Un « flux de conscience » opératique
La pièce de Lenz offrait à Zimmermann une temporalité de scènes courtes, en miettes. Dans ses Notes sur le théâtre, manifeste du Sturm und Drang dont le compositeur s’enthousiasma pour la hardiesse, Lenz développe la théorie d’un théâtre en discontinuité, avec des successions rapides de situations et de genres, tragiques et comiques. Il y récuse la bulle des trois unités du théâtre classique français, celles de temps, de lieu et d’action. Les Soldats, en conséquence, se déroulent en une multitude de lieux et s’étendent sur une durée non négligeable. Non pas une, mais cent unités, que seul unit le temps, par lequel Les Soldats anticiperaient le « truc » du stream of consciousness, le flux de conscience du roman moderne.
Zimmermann évoque alors une « sphéricité du temps », entre mémoire, vision directe et attente. Un temps clos, parfait, totalisant. Certes, une série de douze sons, avec ses formes fondamentales et ses transpositions (dûment pensées et articulées en regard de l’action, des situations et des relations entre les personnages), ainsi qu’un dense tissu de motifs assurent une cohésion de l’ensemble. Mais chaque scène adopte une forme ancienne : ciacona, capriccio, nocturno, ricercar, toccata… Des citations formelles, en somme, de même que la partition se souvient du Dies Irae à l’orgue (en canon), de chorals de Bach aux cuivres (Wenn ich einmal soll scheiden, extrait de la Passion selon saint Matthieu, et Komm, Gott Schöpfer, heiliger Geist), de marches militaires ou de modèles du jazz, tel que pratiqué dans l’Allemagne de l’Ouest des années 1960. Indifférent aux ruptures du style, considérant celui-ci comme un anachronisme, Zimmermann fait de la citation une expérience musicale, un hommage, une dette, un vestige. Et en 1960, alors qu’il interrompt la composition de son opéra – l’écriture du quatrième acte des Soldats trahit une certaine distance d’avec celle des trois autres –, il introduit une nouvelle notion, celle de pluralisme : « Je joue donc du Bach quand je joue du Frescobaldi, et du Stravinski quand j’interprète Pergolèse, et Sweelinck quand j’interprète les virginalistes, et Attaingnant quand je joue Couperin ; il y a du baroque en Hindemith, de l’indien et du javanais en Messiaen, du folklore chez Bartók. » À notre mémoire, peu soucieuse de la chronologie, aux multiples strates de notre conscience, affleurent des musiques déjà entendues.

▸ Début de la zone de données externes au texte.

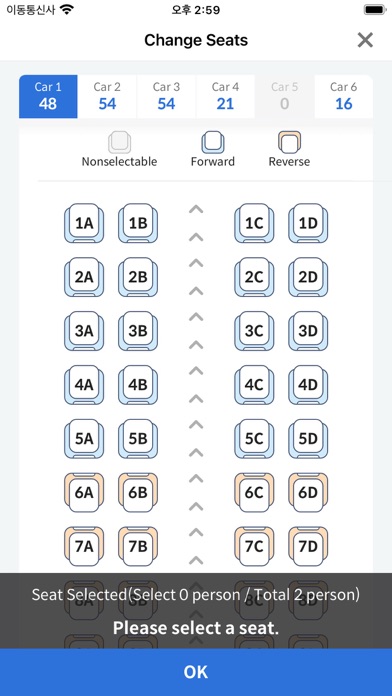Viewport: 392px width, 696px height.
Task: Select seat 5C
Action: coord(254,439)
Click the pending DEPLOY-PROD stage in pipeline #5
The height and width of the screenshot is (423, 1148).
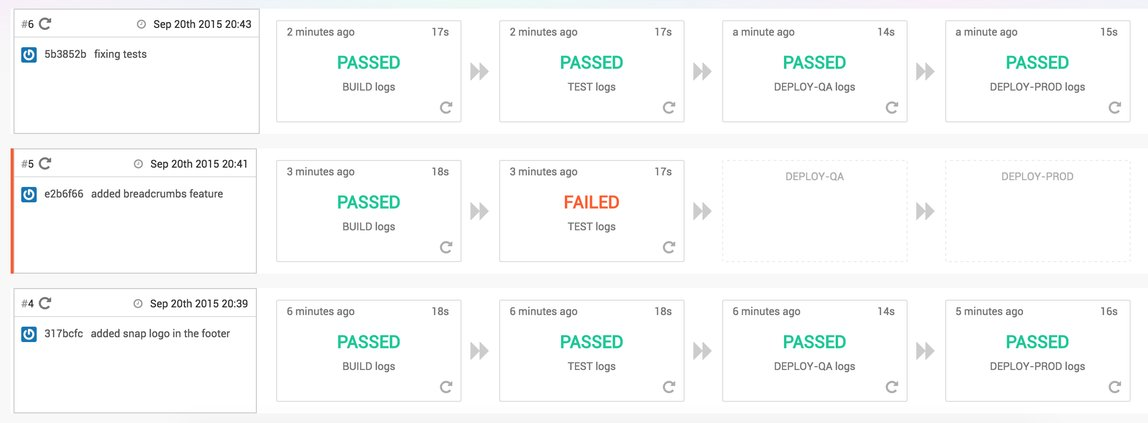click(1037, 211)
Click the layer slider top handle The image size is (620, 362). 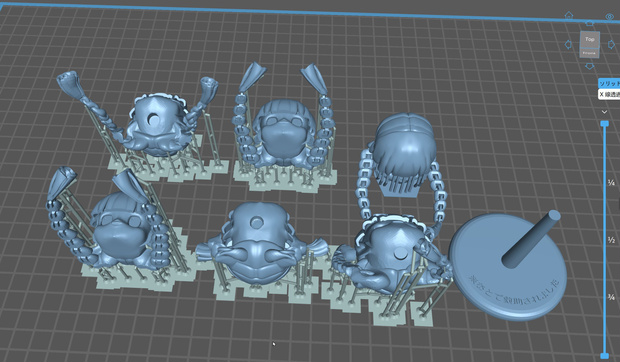tap(605, 124)
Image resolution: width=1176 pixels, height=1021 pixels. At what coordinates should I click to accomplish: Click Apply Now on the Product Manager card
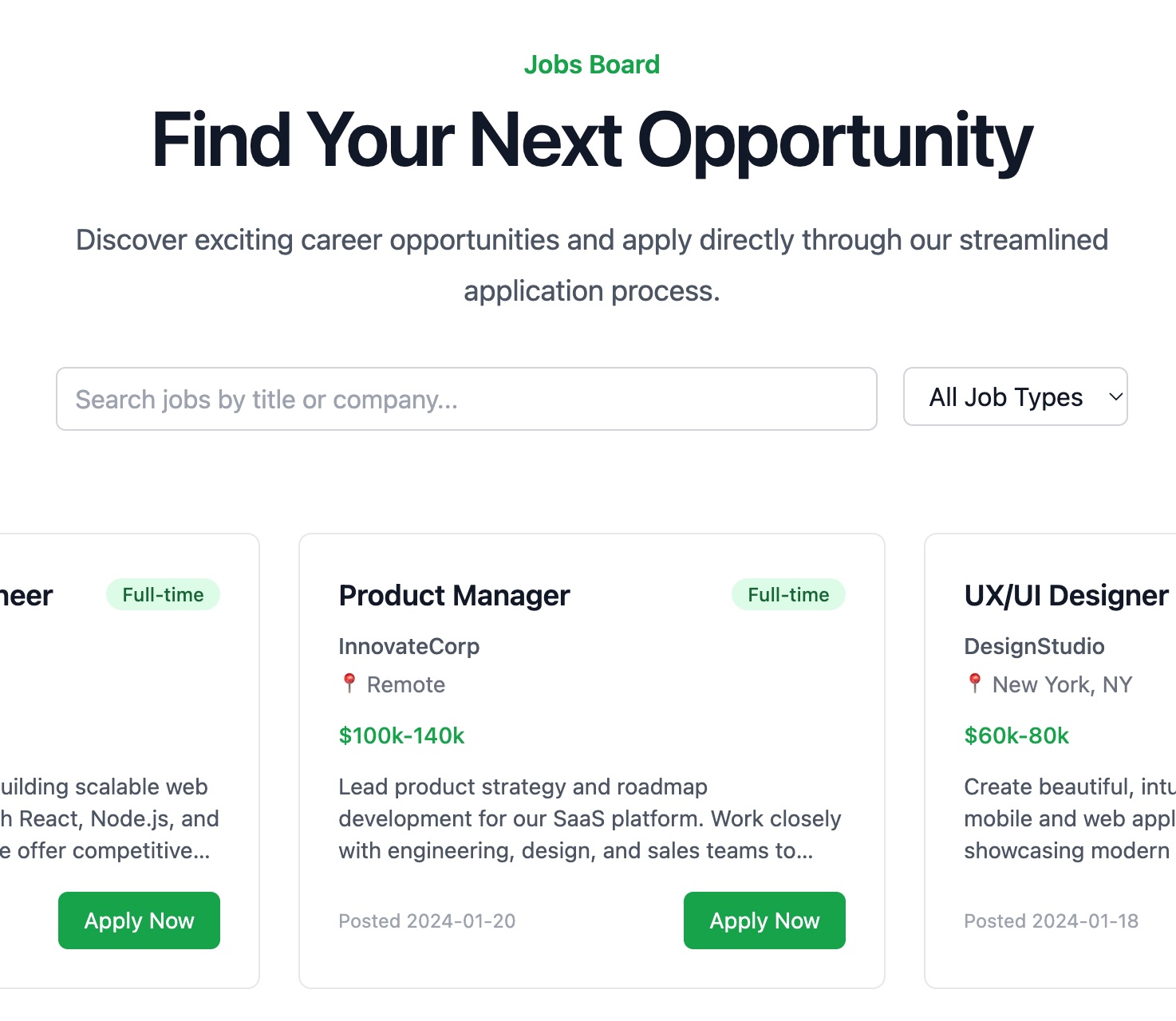pyautogui.click(x=764, y=920)
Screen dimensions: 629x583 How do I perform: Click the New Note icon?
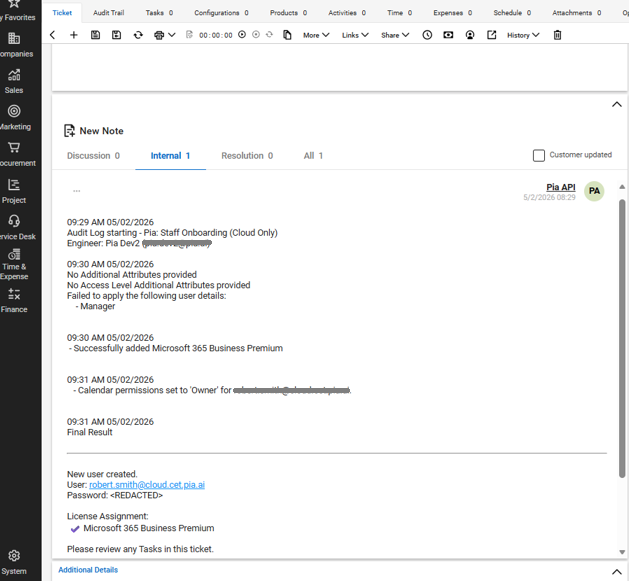69,131
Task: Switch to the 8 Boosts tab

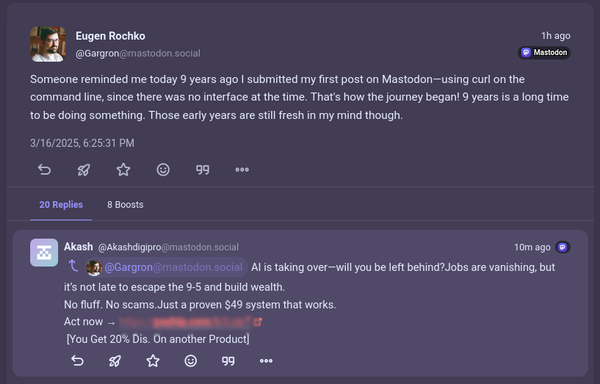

Zimmermann observe aussi que, chez Lenz, l’espace de l’action s’élargit peu à peu, quand les intervalles de temps diminuent. Les scènes, dans les derniers actes de la pièce, se réduisent volontiers à une seule phrase. « Situation exemplaire qui avance par poussées concentriques et en spirale depuis les extrémités et qui se précipite, à un rythme toujours plus accéléré, vers le centre et vers la fin. » Il revient à la musique de rendre manifeste la chute dans cette spirale délétère. Par l’impressionnant « Prologue » orchestral des Soldats, un total chromatique scandé par les timbales sur un ré – la note du Jugement dernier, du Dies Irae–, nous savons d’emblée que la catastrophe est déjà advenue et adviendra encore. Dans le temps sphérique, tout, constamment, se relie, à l’image de nos existences, extensions entre naissance et mort.
Les Soldats portent en leur dernière mesure le sigle OAMDG, opera ad majorem Dei gloriam, « œuvre pour la plus grande gloire de Dieu », le Dieu d’un temps de détresse.